The psychiatrist makes a church steeple with his fingers and contemplates the steeple.

"I think I'm just tired," says Trebek. "I think I'm just bone weary. I continue to worry about my smile. That it's starting to maybe be a tired smile. Which is not an inviting smile, which is professionally worrying." He clears his throat. "And it's the worry I think that's making me tired in the first place. It's like a vicious smiling-circle."

"This girl you work with," says the doctor.

"And Convy reveals today that he's getting a discolored tooth," Trebek says. "Tell me that augurs well, why don't you."

"This contestant you talk about all the time."

"She lost," Trebek says, rubbing the bridge of his nose. "She lost yesterday. Don't you read papers, ever? She lost to her own brother, after Janet and Merv's exec snuck the damaged little bastard in with a rigged five audition and a board just crawling with animal questions."

The psychiatrist hikes his eyebrows a little. They are black and angled, almost hinged.

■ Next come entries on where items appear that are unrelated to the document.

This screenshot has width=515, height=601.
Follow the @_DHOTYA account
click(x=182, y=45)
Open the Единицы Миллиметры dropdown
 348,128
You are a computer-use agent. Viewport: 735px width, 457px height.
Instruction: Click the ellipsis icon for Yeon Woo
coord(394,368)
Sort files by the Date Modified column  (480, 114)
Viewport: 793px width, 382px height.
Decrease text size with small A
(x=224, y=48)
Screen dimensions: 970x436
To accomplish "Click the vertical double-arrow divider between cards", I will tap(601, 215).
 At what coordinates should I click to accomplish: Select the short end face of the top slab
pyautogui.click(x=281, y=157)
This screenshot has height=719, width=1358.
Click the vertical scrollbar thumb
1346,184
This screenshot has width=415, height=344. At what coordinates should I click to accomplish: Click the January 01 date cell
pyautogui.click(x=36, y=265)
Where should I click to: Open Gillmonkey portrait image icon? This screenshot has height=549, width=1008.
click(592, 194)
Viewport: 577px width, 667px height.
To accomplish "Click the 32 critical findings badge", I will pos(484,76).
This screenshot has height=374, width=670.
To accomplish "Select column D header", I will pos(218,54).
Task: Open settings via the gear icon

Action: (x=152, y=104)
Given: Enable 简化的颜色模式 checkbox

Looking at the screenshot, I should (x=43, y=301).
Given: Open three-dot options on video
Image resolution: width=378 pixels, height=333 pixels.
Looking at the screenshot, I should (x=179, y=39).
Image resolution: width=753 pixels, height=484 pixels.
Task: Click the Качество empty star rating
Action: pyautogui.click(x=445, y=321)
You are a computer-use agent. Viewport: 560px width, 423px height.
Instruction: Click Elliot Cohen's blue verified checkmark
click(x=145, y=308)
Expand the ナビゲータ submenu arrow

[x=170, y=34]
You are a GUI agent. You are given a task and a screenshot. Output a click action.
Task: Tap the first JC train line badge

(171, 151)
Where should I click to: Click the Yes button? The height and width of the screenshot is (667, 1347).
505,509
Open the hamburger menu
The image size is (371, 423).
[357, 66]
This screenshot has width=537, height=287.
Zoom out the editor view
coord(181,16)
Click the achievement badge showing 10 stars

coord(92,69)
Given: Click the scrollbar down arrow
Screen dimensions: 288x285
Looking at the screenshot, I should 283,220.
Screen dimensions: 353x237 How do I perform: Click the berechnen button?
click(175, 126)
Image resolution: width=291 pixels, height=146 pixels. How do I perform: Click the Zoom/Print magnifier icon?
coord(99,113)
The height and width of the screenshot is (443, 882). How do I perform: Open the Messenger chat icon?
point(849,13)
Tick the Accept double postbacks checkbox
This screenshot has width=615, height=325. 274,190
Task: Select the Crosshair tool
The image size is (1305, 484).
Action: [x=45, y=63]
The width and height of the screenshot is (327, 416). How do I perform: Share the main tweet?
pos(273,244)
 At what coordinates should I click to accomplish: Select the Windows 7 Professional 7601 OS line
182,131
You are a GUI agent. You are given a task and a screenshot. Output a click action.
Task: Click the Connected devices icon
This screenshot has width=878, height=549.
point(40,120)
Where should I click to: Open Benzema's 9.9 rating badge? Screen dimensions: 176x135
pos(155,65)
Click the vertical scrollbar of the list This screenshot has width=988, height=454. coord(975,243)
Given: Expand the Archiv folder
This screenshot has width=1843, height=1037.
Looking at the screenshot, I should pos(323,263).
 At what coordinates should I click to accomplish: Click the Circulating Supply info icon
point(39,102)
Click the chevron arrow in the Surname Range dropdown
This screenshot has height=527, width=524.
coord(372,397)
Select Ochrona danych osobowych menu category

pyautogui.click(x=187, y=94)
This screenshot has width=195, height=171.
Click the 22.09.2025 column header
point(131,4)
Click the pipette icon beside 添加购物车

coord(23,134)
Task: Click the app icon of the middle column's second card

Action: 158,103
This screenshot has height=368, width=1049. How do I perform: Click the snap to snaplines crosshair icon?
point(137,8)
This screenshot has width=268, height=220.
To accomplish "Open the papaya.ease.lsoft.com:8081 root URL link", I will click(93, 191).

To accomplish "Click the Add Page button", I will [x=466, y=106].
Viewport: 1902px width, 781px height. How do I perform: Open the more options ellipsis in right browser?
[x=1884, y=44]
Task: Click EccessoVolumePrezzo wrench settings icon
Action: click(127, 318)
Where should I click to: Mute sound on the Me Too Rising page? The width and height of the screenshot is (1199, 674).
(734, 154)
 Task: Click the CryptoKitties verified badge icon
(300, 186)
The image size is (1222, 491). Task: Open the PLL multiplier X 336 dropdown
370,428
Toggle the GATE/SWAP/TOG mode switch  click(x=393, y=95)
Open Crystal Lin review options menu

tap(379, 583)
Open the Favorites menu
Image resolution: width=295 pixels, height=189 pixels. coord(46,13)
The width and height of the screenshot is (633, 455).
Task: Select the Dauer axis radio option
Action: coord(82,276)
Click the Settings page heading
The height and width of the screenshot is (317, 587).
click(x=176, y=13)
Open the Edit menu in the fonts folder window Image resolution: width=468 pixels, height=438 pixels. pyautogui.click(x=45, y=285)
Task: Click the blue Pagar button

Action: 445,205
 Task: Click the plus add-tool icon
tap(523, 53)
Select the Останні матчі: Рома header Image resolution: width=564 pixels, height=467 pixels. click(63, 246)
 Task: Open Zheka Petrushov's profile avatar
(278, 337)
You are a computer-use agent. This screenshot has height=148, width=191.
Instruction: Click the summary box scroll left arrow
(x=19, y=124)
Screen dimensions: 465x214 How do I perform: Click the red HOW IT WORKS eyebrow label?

"Queer story behind that," Trebek says, manipulating a broad bright cufflink to produce lines of reflected window-light on the ceiling's tile. "I got it about fourth-hand, but still. Parents abandoned the children, as kids. There was the girl and her brother, Lunt. Can you imagine a champion named Lunt? Lunt was autistic. Autistic to where this was like a mannequin of a kid instead of a kid. Muffy said Faye said the girl used to carry him around like a suitcase. Then finally he and the girl got abandoned out in the middle of nowhere somewhere. By the parents. Grisly. She got adopted and the brother was institutionalized. In a state institution. This hopelessly autistic kid, who it turns out he's got the whole LaPlace's Data Guide memorized. They were both forced to somehow memorize this thing, as kids. And I thought I had a rotten childhood, boy." Trebek shakes his head. "But he got put away, and the girl got adopted by some people in La Jolla who were not, from the sense I get, princes among men. She ran away. She got on the show. She kicked ass. She was fair and a good sport and took no crapola. She used her prize money to pay these staggering bills for Lunt's autism. Moved him to a private hospital in the desert that was supposed to specialize in sort of… yanking people outside themselves. Into the world." Trebek clears his throat.